Brief: Set down exactly the entries below, beginning at their first line and ending at the line with "You are a computer-use agent. Image".

Records drawn from a dataset:
* * *

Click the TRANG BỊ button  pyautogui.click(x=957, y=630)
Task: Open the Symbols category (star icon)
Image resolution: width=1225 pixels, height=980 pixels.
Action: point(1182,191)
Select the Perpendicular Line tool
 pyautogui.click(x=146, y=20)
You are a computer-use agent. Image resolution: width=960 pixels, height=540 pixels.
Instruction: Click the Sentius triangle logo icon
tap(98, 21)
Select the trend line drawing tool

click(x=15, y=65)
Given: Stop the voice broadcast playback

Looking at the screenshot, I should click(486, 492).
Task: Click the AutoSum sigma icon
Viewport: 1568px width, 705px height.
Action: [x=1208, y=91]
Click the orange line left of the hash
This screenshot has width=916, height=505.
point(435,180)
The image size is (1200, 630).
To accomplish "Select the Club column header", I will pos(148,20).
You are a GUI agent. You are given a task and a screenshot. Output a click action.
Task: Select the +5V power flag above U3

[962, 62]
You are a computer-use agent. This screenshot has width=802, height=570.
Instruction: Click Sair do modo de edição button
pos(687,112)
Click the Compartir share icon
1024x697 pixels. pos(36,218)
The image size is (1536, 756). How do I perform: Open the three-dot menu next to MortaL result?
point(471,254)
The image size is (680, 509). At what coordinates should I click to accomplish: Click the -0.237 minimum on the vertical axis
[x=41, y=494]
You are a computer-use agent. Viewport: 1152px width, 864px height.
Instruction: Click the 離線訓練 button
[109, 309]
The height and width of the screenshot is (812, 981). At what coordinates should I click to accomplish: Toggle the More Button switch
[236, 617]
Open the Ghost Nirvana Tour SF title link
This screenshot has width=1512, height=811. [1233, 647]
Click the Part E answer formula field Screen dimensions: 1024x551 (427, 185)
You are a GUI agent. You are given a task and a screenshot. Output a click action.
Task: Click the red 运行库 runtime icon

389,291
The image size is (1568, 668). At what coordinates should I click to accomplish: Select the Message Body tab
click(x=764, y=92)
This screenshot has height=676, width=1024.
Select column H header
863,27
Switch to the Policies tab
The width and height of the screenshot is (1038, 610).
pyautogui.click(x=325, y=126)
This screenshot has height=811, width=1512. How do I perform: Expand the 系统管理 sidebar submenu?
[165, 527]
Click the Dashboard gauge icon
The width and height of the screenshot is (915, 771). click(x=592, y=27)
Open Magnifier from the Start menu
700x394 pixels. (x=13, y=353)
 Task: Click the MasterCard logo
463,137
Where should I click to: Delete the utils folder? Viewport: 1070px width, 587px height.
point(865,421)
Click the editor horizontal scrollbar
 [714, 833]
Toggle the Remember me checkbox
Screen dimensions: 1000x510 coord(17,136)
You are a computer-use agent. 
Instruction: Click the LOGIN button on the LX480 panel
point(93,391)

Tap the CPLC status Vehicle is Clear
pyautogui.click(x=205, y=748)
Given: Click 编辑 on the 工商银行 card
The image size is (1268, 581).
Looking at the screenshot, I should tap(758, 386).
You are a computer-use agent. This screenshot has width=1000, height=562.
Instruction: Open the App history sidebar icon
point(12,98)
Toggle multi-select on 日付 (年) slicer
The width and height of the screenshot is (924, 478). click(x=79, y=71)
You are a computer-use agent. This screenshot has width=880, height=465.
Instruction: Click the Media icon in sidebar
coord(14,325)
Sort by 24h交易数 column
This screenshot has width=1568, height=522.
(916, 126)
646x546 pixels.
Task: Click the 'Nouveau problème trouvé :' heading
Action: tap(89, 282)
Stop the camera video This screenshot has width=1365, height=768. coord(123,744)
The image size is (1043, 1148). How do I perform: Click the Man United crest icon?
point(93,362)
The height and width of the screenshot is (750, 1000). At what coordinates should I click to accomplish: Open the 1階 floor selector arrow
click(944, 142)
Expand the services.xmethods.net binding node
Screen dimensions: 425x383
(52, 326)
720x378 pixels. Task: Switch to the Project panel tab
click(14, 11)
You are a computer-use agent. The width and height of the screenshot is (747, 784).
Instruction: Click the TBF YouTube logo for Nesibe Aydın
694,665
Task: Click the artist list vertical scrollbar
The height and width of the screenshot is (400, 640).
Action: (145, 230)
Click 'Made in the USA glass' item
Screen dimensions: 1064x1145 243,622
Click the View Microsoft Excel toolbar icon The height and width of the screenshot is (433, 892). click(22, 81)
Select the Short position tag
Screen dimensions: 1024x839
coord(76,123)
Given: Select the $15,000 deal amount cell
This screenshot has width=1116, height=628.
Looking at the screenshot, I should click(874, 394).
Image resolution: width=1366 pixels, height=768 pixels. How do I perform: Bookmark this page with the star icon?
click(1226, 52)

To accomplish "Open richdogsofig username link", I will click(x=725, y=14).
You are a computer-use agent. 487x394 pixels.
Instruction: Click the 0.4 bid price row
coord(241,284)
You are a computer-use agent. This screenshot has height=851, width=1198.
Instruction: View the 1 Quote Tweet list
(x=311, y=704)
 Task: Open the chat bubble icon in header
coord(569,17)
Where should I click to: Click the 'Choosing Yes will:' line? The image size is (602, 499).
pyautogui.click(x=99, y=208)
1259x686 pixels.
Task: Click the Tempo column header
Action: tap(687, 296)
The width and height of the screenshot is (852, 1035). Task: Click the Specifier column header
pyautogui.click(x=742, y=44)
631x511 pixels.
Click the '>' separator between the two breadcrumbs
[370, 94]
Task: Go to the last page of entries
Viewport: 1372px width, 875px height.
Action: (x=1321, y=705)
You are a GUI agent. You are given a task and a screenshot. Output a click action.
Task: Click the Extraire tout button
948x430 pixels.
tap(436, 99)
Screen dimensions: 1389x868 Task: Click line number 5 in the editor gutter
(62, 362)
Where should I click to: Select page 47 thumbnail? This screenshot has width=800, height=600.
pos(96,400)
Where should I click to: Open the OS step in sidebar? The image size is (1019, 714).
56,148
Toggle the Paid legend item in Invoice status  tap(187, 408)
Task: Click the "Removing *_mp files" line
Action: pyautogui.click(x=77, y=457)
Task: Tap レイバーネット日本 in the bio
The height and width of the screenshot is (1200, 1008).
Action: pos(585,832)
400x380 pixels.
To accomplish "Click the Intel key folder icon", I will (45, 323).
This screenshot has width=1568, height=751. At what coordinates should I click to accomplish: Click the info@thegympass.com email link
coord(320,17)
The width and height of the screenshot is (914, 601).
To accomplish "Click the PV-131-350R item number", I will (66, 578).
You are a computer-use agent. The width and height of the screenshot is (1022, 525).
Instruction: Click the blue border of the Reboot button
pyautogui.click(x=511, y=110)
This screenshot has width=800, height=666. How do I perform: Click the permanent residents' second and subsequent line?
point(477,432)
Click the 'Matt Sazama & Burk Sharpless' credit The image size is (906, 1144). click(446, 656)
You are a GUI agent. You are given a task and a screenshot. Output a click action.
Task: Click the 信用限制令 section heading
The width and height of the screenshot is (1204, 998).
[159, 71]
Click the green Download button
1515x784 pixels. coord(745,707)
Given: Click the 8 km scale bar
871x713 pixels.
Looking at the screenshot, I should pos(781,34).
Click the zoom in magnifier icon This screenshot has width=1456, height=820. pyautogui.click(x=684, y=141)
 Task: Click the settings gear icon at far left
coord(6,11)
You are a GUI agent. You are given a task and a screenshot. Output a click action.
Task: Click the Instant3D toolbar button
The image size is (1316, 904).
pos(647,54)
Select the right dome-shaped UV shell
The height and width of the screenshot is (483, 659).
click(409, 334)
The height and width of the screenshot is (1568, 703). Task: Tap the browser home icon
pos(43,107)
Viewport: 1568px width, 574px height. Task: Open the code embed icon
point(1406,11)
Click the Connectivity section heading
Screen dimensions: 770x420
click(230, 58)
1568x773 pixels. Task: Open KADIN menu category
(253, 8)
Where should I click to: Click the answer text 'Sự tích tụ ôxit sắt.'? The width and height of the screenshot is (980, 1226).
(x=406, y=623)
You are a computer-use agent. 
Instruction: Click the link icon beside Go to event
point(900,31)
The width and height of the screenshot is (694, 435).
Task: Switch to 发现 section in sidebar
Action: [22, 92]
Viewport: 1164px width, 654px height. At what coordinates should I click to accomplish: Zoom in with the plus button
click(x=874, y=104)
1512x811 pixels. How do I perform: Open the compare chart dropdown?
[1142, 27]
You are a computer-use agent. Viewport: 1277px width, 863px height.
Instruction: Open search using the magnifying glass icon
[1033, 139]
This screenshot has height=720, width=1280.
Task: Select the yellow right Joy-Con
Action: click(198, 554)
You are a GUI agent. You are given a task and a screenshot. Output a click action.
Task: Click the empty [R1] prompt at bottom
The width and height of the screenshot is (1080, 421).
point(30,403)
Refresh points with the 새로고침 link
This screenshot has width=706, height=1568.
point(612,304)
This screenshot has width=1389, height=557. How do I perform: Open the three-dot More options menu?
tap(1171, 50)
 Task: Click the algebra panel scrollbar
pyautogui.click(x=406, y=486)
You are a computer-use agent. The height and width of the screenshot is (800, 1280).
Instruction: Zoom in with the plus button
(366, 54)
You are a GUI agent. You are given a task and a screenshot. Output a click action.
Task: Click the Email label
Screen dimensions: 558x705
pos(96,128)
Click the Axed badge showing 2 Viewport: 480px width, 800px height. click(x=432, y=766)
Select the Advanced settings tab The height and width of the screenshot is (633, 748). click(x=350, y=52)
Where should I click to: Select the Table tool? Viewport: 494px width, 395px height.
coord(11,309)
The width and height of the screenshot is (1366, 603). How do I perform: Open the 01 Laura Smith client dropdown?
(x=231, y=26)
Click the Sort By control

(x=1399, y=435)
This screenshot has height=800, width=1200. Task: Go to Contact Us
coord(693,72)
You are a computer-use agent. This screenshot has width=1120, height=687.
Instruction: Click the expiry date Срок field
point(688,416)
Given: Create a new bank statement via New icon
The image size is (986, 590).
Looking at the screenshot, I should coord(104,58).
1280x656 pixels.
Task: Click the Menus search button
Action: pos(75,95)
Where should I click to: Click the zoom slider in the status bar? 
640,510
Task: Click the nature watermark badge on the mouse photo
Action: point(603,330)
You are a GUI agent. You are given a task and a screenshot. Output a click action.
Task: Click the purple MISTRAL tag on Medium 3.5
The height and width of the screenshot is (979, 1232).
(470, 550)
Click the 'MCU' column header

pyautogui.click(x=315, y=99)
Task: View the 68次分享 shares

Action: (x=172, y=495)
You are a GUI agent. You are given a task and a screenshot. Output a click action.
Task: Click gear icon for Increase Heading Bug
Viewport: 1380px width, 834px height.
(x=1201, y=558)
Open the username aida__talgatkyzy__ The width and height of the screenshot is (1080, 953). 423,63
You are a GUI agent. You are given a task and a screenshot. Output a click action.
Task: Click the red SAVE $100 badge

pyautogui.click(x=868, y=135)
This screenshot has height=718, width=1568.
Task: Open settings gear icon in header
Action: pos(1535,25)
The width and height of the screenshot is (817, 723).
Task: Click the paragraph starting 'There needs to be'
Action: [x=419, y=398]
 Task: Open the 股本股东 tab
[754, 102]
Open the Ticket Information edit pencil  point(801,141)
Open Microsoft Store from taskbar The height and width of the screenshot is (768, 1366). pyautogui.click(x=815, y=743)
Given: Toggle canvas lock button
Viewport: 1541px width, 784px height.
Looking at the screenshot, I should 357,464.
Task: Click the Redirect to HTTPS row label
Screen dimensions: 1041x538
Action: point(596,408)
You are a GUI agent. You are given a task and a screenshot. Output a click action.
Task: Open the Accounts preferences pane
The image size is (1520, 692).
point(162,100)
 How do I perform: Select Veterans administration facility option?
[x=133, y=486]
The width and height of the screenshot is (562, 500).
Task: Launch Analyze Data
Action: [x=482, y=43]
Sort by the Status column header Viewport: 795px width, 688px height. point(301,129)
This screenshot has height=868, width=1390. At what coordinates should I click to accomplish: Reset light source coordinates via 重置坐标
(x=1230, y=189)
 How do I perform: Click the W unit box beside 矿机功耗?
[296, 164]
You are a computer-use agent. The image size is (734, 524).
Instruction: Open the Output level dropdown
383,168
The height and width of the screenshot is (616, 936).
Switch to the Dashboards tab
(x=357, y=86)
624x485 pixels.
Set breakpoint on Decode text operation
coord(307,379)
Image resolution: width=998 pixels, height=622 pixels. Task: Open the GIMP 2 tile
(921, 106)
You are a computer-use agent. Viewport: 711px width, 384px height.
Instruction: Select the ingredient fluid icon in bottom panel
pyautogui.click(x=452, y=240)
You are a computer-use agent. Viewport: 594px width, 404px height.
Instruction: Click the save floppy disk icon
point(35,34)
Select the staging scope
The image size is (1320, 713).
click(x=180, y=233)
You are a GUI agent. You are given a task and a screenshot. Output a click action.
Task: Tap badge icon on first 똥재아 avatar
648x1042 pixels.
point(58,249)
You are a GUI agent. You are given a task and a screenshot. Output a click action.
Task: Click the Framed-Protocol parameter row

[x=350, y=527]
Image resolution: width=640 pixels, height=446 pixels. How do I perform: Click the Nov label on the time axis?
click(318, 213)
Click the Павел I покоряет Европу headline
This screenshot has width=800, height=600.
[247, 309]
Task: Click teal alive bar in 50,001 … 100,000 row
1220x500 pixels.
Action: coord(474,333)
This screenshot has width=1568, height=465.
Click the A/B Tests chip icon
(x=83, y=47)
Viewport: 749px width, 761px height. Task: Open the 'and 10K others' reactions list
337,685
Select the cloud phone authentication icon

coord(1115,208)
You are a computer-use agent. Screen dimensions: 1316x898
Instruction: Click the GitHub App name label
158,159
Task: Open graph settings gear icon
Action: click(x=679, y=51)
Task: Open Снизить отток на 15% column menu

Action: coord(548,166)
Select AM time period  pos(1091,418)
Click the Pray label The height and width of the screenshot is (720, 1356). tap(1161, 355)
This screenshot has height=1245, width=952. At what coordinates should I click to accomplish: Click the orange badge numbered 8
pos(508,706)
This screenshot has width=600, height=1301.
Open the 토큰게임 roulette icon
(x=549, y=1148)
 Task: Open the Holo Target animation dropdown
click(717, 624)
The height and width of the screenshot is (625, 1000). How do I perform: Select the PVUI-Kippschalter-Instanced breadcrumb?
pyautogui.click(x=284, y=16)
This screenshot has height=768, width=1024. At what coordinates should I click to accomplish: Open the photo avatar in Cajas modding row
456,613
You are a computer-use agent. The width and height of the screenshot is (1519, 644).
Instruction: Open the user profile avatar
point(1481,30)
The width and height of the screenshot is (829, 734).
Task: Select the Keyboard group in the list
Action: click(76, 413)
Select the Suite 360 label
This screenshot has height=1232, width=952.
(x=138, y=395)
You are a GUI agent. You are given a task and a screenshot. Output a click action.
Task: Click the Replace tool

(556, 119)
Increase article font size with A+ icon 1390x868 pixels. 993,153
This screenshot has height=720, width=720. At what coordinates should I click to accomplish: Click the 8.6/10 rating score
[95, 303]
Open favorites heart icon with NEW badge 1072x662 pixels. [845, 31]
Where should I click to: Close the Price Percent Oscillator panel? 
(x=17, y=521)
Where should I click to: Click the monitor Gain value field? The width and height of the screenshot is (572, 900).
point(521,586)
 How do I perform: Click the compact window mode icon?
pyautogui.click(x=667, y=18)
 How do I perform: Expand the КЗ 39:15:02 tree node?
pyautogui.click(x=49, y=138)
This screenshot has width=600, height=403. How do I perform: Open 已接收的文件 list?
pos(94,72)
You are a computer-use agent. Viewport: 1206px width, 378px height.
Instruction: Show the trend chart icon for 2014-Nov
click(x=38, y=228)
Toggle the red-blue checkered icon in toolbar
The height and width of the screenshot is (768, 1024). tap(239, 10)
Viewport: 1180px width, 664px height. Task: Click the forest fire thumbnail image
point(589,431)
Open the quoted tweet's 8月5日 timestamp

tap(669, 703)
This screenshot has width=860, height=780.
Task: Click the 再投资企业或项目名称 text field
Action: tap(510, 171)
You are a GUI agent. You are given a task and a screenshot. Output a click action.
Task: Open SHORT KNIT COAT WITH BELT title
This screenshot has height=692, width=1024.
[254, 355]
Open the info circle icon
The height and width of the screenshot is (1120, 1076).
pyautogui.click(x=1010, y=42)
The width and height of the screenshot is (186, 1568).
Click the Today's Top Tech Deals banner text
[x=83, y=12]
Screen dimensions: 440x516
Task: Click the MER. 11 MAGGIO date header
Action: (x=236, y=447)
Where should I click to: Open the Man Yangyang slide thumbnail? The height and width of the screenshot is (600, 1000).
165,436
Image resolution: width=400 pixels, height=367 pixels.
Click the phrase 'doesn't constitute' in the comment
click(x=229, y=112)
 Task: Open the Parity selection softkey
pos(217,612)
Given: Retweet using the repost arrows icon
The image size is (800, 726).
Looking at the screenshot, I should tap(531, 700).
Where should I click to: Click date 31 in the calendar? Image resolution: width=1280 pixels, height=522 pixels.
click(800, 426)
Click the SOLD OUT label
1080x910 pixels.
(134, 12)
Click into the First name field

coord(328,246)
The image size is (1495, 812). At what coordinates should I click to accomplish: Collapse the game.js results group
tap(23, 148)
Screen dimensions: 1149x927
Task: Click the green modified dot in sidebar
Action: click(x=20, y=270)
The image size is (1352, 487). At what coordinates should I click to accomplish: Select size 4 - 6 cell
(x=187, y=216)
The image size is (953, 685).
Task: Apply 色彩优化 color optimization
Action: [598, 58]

* * *

Response area:
Click the TRANG BỊ button  pyautogui.click(x=957, y=630)
Task: Open the Symbols category (star icon)
Image resolution: width=1225 pixels, height=980 pixels.
Action: point(1182,191)
Select the Perpendicular Line tool
 pyautogui.click(x=146, y=20)
You are a computer-use agent. Image resolution: width=960 pixels, height=540 pixels.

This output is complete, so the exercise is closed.